Здесь, в Боре, мы с Таей съездили к одному такому отшельнику. Сурия рассказал о нем и прислал метку на гугл-карте. Отправились с Сачином на его машине, полдороги он пел за рулем, а когда в лес углубились – притих и занервничал, и чем дальше, тем больше, спросил, нет ли у меня ножа на всякий случай, неспокойно ему тут. Заблудились немного, но потом нашли хижину. Рядом с баньяном и родником. Светлая, нищая, продувная, с земляным полом, и такой же храмик Шивы рядом. Пучки травы и кореньев сушатся под притолокой. И небольшой запас в корзине – кулек риса, несколько щепотей чая. Мы привезли ему кое-что съестное, принял. Коренастенький, невысокий, с густой бородой, окрашенной хной понизу. Оранжевая юбка, желтый верх и пилотка на голове. И допотопные очки. Вид ученого лесовичка. Справили совместную пуджу, поговорили потом, Сачин переводил. Под семьдесят ему, точнее не помнит. Жена умерла, дети выросли, ушел в лес, пятый год здесь. Нет, одиночества не испытывает, живет по солнцу и по лесу. Мишки часто приходят. Спросил его о каких-то особых случаях. Задумался. Вспомнил. Сижу, говорит, здесь поутру, читаю мантры Шиве, и вдруг чувствую чье-то присутствие – прямо за плечом. Оборачиваюсь, а там кобра, очень большая, стоит с расправленным капюшоном и в глаза смотрит. Я мысленно продолжаю читать, но дальше наизусть не помню и только повторяю последние слова, а она все ниже опускается, легла, уползла. Хороший знак, подумал тогда, значит, правильное место здесь для Шивы. И для меня. Да, похоже, светло в хижине его жизни, хоть и свет тающий, уходящий. Присели с ним вдвоем у баньяна, помолчали, обнялись напоследок, очки его уткнулись мне в грудь, и что-то он там нашептывал прощальное.

### Фрагмент данных

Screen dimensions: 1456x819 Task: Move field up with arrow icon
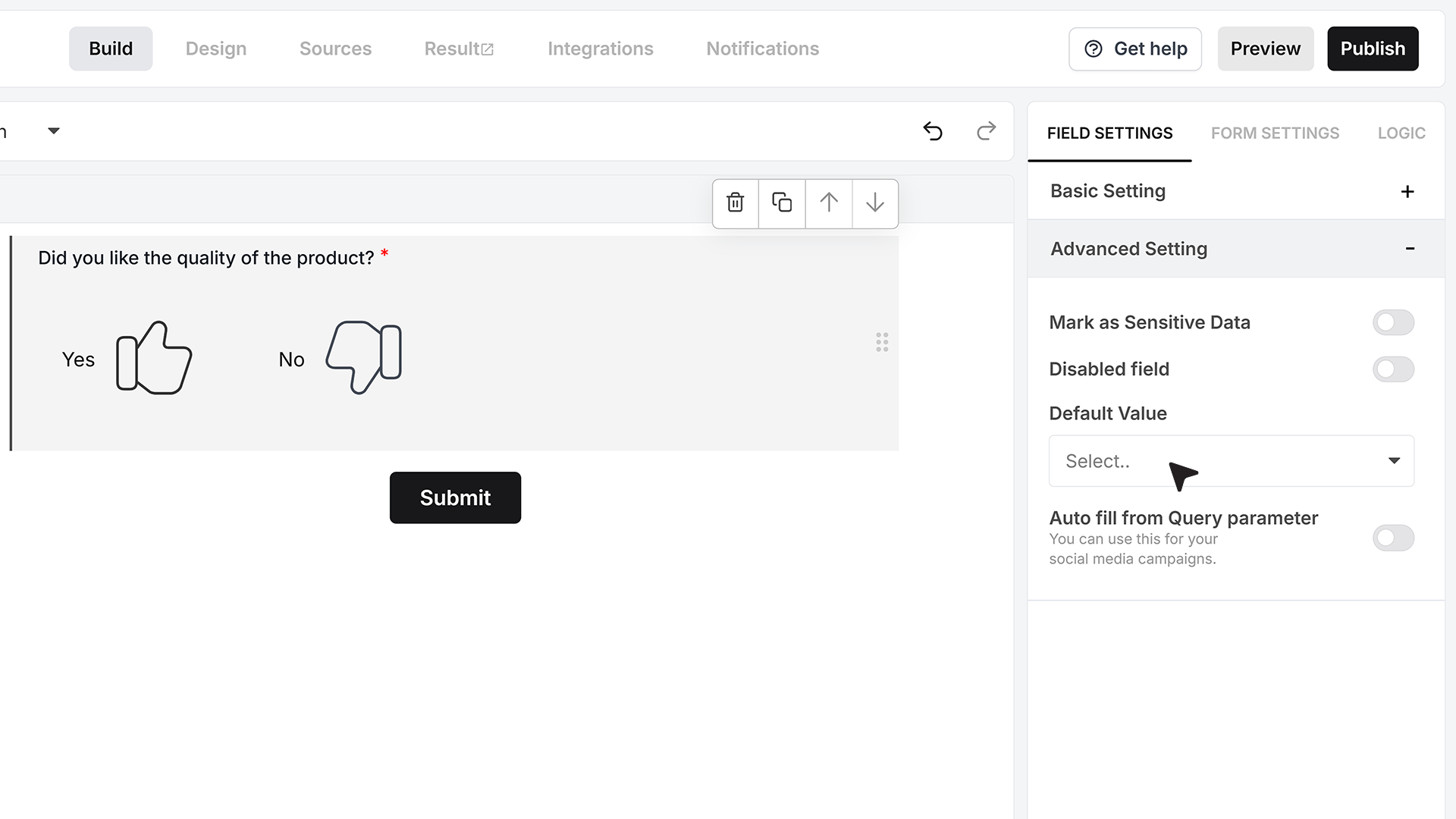pyautogui.click(x=829, y=203)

### Задание A
Сколько времени отшельник из текста об отшельнике уже живет в лесу?
### Задание B
Перечислите всё, что, согласно тексту об отшельнике, находилось рядом с хижиной отшельника.
### Задание C
Объясните, опираясь на текст об отшельнике, почему отшельник, увидев кобру, стал повторять только последние слова мантры.

### Полное решение A
Он живет там пятый год.

### Полное решение B
Баньян, родник и храмик Шивы.

### Полное решение C
Он продолжал мысленно читать мантры, но дальше наизусть их не помнил. Поэтому ему оставалось лишь повторять последние слова.